▶ **SHORT TASK**
Repeat the entries between the line containing "The height and width of the screenshot is (676, 963)." and the line containing "click(385, 303)", inclusive, replacing "pixels" with "px" and leaving everything else unchanged.

▶ **PROVIDED RECORDS**
▼

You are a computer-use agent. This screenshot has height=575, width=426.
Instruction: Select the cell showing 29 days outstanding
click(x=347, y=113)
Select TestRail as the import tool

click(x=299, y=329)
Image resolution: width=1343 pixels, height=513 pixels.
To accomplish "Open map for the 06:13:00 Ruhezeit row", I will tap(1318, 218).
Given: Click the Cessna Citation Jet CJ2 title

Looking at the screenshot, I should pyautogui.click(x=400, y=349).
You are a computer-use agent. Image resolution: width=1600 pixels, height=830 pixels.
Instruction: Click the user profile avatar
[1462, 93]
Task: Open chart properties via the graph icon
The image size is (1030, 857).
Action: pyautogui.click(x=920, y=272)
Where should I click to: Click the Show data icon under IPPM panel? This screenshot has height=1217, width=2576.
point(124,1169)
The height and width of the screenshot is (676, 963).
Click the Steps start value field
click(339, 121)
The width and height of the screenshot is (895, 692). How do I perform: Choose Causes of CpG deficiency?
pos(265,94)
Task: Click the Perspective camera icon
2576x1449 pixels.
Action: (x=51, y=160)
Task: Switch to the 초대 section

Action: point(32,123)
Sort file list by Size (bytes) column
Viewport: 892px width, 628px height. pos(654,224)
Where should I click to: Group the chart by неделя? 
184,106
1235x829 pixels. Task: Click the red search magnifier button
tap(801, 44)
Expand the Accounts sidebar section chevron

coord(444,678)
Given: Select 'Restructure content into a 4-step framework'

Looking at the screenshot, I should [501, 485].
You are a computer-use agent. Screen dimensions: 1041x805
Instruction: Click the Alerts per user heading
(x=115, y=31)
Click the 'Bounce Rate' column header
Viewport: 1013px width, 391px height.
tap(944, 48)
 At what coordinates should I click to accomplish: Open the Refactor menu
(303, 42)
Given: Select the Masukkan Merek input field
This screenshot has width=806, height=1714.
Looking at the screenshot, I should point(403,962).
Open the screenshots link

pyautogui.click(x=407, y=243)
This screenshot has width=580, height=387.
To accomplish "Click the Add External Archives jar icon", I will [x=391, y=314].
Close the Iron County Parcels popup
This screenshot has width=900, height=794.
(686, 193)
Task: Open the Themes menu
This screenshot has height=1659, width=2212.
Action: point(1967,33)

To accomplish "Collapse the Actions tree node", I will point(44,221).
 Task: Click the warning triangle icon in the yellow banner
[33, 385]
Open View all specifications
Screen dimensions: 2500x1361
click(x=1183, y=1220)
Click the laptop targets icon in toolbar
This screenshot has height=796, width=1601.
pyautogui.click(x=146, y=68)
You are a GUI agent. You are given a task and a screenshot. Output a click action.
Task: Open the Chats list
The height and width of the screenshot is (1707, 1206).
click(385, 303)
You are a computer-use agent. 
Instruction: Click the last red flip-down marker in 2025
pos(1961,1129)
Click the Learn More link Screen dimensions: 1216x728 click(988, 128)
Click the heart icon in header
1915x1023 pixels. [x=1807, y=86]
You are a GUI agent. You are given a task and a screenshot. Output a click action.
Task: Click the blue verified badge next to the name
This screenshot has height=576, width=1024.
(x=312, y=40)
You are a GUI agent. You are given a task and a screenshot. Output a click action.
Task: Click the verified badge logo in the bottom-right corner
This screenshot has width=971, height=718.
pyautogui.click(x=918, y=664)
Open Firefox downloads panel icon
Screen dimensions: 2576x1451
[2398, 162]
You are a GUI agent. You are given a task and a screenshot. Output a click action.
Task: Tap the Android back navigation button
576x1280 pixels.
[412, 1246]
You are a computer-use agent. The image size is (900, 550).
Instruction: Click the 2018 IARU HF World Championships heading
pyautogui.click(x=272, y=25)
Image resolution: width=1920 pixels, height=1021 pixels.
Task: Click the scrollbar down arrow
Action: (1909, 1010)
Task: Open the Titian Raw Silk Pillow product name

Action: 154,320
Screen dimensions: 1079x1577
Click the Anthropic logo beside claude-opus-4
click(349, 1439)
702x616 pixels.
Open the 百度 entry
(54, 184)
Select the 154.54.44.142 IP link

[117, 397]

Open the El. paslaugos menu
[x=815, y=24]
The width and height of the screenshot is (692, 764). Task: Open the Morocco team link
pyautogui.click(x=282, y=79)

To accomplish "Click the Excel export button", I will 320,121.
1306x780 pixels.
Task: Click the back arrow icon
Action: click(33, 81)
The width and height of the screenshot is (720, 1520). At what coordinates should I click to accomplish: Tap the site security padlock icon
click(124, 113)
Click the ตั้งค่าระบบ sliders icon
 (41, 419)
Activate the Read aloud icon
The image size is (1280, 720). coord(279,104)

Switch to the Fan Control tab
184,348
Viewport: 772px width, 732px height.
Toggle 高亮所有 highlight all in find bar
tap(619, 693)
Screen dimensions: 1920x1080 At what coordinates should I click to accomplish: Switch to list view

▲

▶ **TASK ANSWER**
The height and width of the screenshot is (676, 963).
Click the Steps start value field
click(339, 121)
The width and height of the screenshot is (895, 692). How do I perform: Choose Causes of CpG deficiency?
pos(265,94)
Task: Click the Perspective camera icon
2576x1449 px.
Action: (x=51, y=160)
Task: Switch to the 초대 section

Action: point(32,123)
Sort file list by Size (bytes) column
Viewport: 892px width, 628px height. pos(654,224)
Where should I click to: Group the chart by неделя? 
184,106
1235x829 px. Task: Click the red search magnifier button
tap(801, 44)
Expand the Accounts sidebar section chevron

coord(444,678)
Given: Select 'Restructure content into a 4-step framework'

Looking at the screenshot, I should [501, 485].
You are a computer-use agent. Screen dimensions: 1041x805
Instruction: Click the Alerts per user heading
(x=115, y=31)
Click the 'Bounce Rate' column header
Viewport: 1013px width, 391px height.
tap(944, 48)
 At what coordinates should I click to accomplish: Open the Refactor menu
(303, 42)
Given: Select the Masukkan Merek input field
This screenshot has width=806, height=1714.
Looking at the screenshot, I should point(403,962).
Open the screenshots link

pyautogui.click(x=407, y=243)
This screenshot has width=580, height=387.
To accomplish "Click the Add External Archives jar icon", I will [x=391, y=314].
Close the Iron County Parcels popup
This screenshot has width=900, height=794.
(686, 193)
Task: Open the Themes menu
This screenshot has height=1659, width=2212.
Action: point(1967,33)

To accomplish "Collapse the Actions tree node", I will point(44,221).
 Task: Click the warning triangle icon in the yellow banner
[33, 385]
Open View all specifications
Screen dimensions: 2500x1361
click(x=1183, y=1220)
Click the laptop targets icon in toolbar
This screenshot has height=796, width=1601.
pyautogui.click(x=146, y=68)
You are a GUI agent. You are given a task and a screenshot. Output a click action.
Task: Open the Chats list
The height and width of the screenshot is (1707, 1206).
click(385, 303)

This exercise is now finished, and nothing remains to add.